Near the end we hiked up a mountain, camped in handmade shelters for the night to put our winter survival skills to the test. Of all the beauty and wonder of that trip, one of the most indelible memories is Ted, the course coordinator, who seemed to us a “grizzled wilderness mountain guide“ but was in reality probably in his early 40s, trudging up the trail, like a machine. He was the living embodiment of the “I think I can” train or the  tortoise from the fable where it races the hare. He set out with a deliberate pace from the vans that never changed for the entirety of the hike to the summit, no matter how steep the slope or deep the snow. Us young pups took off into the snow and then exhausted ourselves. We’d rest and along would come Ted with his great big bushy beard and his mummy-like strides and gallumph past. We would gulp in more oxygen and take off after him, with our ears flopping behind us, once again too fast for our own good. Time and again it would happen, and each time Ted went about his business like he’d been hiking this snowy hill his whole life, which he had. It was enlightening and humiliating at the same time. Though we were too young and stupid to emulate him at the time, I can say in all truth that with every single road race I embody Ted’s philosophy, knowing that I’ll catch up to many of the younger runners who take off from the starting horn too fast.

Data entries:
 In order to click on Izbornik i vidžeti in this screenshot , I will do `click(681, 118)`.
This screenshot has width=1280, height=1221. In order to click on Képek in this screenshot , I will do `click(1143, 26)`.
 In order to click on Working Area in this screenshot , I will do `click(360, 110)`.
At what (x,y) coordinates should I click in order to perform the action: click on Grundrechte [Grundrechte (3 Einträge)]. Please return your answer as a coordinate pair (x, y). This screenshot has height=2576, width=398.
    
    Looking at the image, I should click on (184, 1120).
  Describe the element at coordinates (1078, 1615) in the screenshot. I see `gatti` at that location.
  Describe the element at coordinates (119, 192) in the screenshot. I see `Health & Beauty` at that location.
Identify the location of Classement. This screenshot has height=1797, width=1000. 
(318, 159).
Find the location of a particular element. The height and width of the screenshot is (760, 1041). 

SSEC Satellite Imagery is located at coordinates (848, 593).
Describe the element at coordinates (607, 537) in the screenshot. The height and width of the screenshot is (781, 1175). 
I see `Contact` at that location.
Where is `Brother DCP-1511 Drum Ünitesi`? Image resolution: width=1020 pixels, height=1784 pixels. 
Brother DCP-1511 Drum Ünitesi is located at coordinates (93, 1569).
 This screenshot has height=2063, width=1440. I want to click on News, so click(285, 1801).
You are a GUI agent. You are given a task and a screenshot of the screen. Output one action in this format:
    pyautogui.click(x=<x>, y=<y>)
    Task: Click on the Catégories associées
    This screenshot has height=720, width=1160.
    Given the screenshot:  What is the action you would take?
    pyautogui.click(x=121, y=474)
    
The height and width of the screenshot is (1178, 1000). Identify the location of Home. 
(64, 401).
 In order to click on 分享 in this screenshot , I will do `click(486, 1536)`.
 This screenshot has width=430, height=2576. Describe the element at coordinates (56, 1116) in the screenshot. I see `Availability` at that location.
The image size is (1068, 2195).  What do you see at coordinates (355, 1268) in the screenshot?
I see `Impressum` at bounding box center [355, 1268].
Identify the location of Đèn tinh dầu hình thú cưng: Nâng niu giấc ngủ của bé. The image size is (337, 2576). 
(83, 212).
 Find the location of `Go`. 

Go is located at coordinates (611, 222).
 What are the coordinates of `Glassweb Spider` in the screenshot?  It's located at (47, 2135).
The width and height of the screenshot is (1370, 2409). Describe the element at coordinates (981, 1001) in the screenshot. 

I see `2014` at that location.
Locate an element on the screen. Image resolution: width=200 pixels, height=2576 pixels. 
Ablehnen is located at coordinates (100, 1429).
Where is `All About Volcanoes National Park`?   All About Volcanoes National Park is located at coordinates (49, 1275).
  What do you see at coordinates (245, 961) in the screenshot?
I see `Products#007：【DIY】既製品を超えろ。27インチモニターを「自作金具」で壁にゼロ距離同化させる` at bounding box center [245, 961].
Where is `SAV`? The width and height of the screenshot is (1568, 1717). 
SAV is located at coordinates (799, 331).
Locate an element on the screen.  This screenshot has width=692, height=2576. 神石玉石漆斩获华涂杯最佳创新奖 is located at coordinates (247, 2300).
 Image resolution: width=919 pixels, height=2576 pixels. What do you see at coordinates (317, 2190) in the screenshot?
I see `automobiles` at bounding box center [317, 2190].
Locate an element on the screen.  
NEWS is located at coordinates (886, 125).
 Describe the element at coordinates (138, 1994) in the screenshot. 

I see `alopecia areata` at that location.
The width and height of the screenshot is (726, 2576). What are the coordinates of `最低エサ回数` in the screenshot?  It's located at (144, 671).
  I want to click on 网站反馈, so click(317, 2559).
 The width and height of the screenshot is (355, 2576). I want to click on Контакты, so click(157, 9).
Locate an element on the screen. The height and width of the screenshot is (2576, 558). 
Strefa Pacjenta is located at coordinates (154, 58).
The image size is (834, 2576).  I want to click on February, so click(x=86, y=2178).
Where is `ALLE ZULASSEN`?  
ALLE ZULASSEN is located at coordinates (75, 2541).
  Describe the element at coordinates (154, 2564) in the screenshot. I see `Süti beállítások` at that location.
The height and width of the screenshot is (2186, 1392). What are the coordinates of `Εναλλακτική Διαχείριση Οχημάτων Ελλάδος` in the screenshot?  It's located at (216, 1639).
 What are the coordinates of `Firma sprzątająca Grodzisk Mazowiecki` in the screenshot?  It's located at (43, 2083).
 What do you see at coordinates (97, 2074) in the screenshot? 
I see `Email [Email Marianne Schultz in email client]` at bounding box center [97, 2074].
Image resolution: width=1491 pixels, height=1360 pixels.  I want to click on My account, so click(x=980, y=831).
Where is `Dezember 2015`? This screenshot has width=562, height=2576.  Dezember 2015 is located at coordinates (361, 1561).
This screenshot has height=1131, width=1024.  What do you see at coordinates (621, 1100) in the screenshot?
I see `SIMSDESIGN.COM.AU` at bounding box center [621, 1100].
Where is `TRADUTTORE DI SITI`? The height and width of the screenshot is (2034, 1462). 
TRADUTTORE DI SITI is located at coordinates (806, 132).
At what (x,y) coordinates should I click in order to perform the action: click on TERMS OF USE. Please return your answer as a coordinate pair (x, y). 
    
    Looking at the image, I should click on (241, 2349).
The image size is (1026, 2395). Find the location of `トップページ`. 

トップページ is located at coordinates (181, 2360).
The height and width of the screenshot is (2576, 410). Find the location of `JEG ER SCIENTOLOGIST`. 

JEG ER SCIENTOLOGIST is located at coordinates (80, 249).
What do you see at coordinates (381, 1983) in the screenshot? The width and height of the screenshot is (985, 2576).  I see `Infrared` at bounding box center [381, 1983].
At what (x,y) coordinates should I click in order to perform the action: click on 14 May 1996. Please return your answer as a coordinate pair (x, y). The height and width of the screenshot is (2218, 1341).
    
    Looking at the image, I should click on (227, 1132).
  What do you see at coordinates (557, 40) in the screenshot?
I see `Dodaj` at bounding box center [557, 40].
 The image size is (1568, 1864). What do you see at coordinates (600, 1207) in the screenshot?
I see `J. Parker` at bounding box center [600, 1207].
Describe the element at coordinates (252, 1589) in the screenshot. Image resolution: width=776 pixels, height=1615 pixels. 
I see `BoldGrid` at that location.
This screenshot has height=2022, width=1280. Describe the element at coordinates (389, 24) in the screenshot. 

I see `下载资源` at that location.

* WRITTEN PROBLEM *
Keep writing the account of hiking behind Ted, picking up right after its last sentence. The records play no part in what you need to do here.

* ANSWER TO THE EXERCISE *
At the summit, the group was standing on a snowfield near a cliff, taking in celebratory views of the White Mountains (both the name of the range and a literal description) when we set off the avalanche. Good news: the whole slab only moved about a foot. I’m not gonna lie though, that was a scary ass moment. After that vivid reminder of snow safety, we built our igloos before the sun set and temps plummeted into the negative numbers, and settled in for a night of breathing in our own exhaled moisture, getting dripped on by the melt/freezing ceiling, and peeing into our empty water bottles to avoid having to leave the igloo. In the morning we descended while classmates “broke their legs” periodically to further test our skills.